Required work =>
(1) Reproduce the passage of the Lizzie Wann profile that begins with "She began producing" and runs through "and touring artists.".
(2) Pick up the Lizzie Wann profile after its last sentence and keep writing it.

Text START

Lizzie Wann put in 500 hours of massage therapy training, but never got her license. Instead, she found the lure of the local arts scene too great to ignore.
She began producing local events that mixed poetry and music in 1996. “As a poet who wanted to expose more people to the spoken word, I paired local poets with local singer/songwriters in a series I called ‘Live Out Loud,’” she says. “I also hosted poetry readings and the occasional slam.” In 2000, she decided to focus on producing house concerts and founded Meeting Grace, hosting shows in her Golden Hill home that featured both local and touring artists.
During this time, Wann also became the “house concert guru” for local folk duo Berkley Hart, helping them spread their music through intimate in-home performances and creating a multitude of concert and spoken-word series all over San Diego. She also hosted an all-night gathering of poets called Thee Word Rave, the brainchild of poet Lob, of Thee Instagon Foundation.
Not all of these events went smoothly. “One time, I set up Paypal to accept presale tickets for a Berkley Hart show. I’m not sure what happened, but I had people who had paid and had printouts that I didn’t have on my list, and folks who paid but never showed up.”

Text END
Given records START

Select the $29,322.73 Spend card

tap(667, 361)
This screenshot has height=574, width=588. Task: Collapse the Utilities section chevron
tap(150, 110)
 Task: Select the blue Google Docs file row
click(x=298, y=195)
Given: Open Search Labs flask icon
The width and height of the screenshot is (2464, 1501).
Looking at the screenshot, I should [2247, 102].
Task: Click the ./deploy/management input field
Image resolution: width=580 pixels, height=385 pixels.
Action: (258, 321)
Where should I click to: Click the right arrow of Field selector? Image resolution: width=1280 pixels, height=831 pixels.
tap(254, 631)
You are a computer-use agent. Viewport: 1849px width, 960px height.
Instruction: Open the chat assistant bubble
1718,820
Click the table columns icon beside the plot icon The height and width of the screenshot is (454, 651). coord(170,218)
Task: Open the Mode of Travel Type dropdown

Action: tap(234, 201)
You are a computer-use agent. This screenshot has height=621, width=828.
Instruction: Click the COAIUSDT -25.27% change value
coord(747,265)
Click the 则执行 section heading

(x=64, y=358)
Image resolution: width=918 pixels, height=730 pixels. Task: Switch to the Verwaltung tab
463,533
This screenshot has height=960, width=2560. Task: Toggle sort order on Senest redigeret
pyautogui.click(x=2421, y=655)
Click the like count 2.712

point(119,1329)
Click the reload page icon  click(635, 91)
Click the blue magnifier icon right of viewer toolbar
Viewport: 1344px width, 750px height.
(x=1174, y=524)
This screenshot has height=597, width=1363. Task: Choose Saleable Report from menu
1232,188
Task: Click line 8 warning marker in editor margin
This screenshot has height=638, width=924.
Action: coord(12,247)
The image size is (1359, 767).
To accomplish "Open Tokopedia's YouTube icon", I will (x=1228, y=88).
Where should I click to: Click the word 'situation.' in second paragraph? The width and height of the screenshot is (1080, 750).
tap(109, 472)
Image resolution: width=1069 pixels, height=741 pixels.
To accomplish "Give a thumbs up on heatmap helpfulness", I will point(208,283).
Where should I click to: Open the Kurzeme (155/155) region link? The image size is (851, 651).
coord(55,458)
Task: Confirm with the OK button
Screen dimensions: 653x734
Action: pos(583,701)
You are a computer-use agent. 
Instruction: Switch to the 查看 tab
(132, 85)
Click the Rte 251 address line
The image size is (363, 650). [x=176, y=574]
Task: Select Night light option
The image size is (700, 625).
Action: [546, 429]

Given records END

Replies =>
(1)
She began producing local events that mixed poetry and music in 1996. “As a poet who wanted to expose more people to the spoken word, I paired local poets with local singer/songwriters in a series I called ‘Live Out Loud,’” she says. “I also hosted poetry readings and the occasional slam.” In 2000, she decided to focus on producing house concerts and founded Meeting Grace, hosting shows in her Golden Hill home that featured both local and touring artists.

(2)
After moving out of Golden Hill and taking a year off from show promotion, some friends offered up their home in Normal Heights to continue Meeting Grace. The first event in the new space was in February 2004 and shows continued through most of 2008. Since then, she’s been booking countless concerts at Swedenborg Hall, hosting benefits to raise money and awareness for ALS (Lou Gehrig’s disease), revived her Live Out Loud series, and can be seen every now and then reading her own poetry at venues around town.
Wann (who once opened forJewel at SDSU) has a CD called A Wing and a Prayer, which includes spoken-word passages with musical accompaniment by local talents such as Gregory Page, Berkley Hart, and John Katchur, all of whom have performed at her various house concert events around town. Its 17 tracks include “The Kind of Smoker I Would Be,” “Fire and Fiddle,” “Blues Drop,” “Ode to My Hair,” and “For Jeff Buckley,” concerning the cult singer/songwriter who passed away in 1997.